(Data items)

☆ ☆ ☆ ☆

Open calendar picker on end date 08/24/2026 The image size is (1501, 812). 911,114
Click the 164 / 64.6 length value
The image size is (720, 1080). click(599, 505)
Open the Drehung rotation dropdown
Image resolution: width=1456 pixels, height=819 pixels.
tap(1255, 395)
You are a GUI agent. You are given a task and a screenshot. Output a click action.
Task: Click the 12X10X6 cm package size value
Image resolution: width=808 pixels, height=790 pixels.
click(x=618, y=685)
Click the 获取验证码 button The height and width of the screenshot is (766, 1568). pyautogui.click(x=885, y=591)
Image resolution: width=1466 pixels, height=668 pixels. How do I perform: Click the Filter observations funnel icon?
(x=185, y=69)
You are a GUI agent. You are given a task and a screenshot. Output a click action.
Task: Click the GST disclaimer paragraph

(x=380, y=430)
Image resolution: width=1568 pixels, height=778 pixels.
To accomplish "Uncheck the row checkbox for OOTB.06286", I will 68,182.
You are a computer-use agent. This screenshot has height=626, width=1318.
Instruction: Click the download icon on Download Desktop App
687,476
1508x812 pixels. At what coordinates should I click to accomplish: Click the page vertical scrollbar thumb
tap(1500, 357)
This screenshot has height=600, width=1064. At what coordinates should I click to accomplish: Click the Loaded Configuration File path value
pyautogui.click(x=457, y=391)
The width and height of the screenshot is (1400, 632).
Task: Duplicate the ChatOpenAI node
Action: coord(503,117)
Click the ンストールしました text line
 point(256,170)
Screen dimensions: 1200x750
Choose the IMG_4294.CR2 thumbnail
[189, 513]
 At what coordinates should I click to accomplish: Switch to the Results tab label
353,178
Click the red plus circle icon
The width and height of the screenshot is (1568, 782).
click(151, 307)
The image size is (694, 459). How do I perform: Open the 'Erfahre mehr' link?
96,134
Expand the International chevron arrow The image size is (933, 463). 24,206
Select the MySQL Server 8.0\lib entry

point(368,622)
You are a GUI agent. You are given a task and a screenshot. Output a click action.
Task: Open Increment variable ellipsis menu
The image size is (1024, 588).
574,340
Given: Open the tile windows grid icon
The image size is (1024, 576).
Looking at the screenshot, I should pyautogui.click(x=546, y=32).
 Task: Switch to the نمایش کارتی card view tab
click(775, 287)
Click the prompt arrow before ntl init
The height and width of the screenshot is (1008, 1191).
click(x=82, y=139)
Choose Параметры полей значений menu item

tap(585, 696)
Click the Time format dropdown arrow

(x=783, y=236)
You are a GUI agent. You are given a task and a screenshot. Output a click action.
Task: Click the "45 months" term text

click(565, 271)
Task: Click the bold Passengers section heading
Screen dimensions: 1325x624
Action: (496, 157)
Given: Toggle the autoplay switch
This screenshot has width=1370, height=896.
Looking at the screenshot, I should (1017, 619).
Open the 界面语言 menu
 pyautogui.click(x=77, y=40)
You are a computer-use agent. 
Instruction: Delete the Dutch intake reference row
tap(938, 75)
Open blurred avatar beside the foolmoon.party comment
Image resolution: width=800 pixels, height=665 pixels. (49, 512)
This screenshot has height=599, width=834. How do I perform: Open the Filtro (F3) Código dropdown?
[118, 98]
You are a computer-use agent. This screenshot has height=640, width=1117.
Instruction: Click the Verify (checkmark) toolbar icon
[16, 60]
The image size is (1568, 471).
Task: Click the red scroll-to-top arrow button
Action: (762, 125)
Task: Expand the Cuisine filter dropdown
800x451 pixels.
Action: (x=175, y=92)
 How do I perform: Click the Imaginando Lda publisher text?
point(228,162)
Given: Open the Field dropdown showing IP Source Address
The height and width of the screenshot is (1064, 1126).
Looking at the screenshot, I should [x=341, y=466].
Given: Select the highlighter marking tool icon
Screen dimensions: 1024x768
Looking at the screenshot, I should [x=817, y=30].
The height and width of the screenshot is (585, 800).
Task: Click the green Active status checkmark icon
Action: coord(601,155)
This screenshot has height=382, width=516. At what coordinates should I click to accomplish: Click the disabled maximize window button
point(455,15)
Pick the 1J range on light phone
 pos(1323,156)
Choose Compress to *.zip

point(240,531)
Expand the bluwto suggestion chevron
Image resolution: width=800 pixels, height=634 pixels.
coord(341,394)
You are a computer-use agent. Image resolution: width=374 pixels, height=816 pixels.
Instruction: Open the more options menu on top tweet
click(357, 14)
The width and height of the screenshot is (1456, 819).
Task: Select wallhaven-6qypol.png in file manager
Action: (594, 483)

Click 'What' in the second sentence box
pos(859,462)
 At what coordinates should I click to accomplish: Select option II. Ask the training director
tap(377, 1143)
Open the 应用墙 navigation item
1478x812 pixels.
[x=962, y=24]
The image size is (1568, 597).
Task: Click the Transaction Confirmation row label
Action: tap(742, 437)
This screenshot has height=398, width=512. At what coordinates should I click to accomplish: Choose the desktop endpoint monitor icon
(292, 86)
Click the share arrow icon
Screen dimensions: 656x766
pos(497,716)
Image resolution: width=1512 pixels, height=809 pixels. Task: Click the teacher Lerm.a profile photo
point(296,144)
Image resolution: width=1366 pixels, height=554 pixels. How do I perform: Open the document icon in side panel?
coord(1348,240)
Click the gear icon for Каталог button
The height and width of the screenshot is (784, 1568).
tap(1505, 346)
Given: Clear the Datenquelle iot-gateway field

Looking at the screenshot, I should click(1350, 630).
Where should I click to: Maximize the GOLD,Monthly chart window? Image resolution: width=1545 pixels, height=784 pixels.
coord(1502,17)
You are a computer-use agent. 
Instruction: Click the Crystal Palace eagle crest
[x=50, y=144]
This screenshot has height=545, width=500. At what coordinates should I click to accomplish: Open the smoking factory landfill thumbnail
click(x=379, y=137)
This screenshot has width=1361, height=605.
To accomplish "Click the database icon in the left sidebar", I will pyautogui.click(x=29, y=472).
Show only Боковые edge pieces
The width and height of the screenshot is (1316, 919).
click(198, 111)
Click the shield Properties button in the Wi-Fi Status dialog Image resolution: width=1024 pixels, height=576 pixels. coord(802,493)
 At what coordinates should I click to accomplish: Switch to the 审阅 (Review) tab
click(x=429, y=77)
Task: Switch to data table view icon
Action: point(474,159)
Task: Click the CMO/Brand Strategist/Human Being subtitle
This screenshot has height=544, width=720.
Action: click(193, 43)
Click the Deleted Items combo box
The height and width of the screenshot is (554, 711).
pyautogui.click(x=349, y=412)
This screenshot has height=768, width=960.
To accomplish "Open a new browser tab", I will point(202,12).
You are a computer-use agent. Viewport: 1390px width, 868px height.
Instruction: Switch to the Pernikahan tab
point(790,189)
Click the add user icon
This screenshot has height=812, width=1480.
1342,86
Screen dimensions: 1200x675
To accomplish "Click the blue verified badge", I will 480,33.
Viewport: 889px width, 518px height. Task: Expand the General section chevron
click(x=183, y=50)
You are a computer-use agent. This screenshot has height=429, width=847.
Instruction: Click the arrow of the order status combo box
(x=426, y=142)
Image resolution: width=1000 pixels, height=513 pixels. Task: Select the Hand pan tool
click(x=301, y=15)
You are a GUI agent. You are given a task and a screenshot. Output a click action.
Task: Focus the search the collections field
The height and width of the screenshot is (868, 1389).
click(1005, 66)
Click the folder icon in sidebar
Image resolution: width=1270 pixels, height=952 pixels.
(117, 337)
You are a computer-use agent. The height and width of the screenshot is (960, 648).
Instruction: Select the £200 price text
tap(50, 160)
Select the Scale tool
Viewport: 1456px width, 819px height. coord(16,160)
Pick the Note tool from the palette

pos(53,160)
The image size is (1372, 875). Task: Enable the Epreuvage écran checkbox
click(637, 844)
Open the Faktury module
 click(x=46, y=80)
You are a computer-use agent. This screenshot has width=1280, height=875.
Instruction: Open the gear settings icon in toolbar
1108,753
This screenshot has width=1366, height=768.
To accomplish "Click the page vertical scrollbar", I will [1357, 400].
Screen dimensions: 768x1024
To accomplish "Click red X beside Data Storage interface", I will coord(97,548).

☆ ☆ ☆ ☆

- Directions:
Starting at the line that has "Click the red plus circle icon" and stopping after the line that has "point(368,622)", write the data out again with "International" replaced by "Domestic" and nothing else changed.

- Output:
Click the red plus circle icon
The width and height of the screenshot is (1568, 782).
click(151, 307)
The image size is (694, 459). How do I perform: Open the 'Erfahre mehr' link?
96,134
Expand the Domestic chevron arrow The image size is (933, 463). 24,206
Select the MySQL Server 8.0\lib entry

point(368,622)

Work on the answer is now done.